Free COVID-19 course for foreign workers, employers now available

The Canadian Centre for Occupational Health and Safety (CCOHS) is offering the free guide in English, French and Spanish. | Screencap via Twitter/@CCOHS

An online course to help producers and international farm workers protect themselves from COVID-19 is being launched.

The Canadian Centre for Occupational Health and Safety (CCOHS) is offering the free guide in English, French and Spanish.

Participants will learn methods of preventing the spread of COVID-19, which has caused deaths and illnesses on Canadian farms since the pandemic began.

Workplaces are “strongly encouraged” to offer the 45-minute course to temporary foreign workers across operations of all kinds and sizes.

Five different units are offered, and each module includes a series of interactive features like review questions or self-assessment quizzes.
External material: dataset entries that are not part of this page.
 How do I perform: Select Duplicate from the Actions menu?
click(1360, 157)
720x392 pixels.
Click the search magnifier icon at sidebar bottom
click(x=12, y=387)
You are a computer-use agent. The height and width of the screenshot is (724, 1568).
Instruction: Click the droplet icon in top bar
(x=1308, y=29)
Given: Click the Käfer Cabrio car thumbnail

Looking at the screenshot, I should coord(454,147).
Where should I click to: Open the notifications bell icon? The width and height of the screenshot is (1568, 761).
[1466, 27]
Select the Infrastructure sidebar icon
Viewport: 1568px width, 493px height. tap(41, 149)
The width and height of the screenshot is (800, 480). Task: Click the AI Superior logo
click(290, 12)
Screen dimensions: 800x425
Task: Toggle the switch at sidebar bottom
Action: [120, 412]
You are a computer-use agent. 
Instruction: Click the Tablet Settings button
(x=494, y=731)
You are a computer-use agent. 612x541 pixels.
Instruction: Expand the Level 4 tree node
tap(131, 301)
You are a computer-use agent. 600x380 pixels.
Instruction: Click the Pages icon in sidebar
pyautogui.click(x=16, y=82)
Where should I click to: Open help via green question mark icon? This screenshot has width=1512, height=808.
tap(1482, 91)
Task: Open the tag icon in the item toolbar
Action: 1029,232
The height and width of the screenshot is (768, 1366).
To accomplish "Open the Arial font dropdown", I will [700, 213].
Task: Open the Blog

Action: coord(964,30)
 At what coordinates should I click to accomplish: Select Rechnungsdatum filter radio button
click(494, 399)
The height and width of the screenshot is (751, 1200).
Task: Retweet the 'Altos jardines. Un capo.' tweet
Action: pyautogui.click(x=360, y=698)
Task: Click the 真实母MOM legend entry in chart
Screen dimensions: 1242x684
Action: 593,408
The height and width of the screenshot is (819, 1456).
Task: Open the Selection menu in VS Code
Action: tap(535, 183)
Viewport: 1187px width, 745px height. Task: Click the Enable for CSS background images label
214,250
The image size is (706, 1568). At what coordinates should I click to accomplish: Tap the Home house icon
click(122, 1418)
The first unit offers a basic explanation of COVID-19 and how to recognize or screen for common symptoms. Effectively using masks and practicing preventive measures (like social distancing) are also covered.

One topic in the course focuses exclusively on more agriculture specific situations, like living in congregate housing or travelling in groups.

Health and safety are included, as well. Students of the course will learn more about their legal rights and responsibilities as well as available mental health resources.

Printable certificates of completion are available through CCOHS.

Many employers may already be familiar with some of the organization’s materials, which includes a course called Orientation on Health and Safety for New Agricultural Workers offered by the organization is already used widely. The new, COVID-19 specific materials are now included in that course.

Migrant rights advocates have escalated calls for better protections since the pandemic began. They say five migrant workers have died since March, and the topic has captured the public’s attention in recent months.

There are continued reports of migrant workers being subject to harsh quarantine measures and living conditions.

Last June, federal Minister of Health Patty Hajdu told a parliamentary committee the way migrant workers are treated is a “national disgrace.”

Advocates have called for the federal government to extend rights by offering permanent residency to more temporary foreign workers.

A recently announced federal program is opening up 90,000 new permanent residency positions, including 30,000 spots available for farm and processing workers to apply to.

Critics say that program doesn’t go far enough and comes with criteria attached to it that excludes the majority of would-be applicants.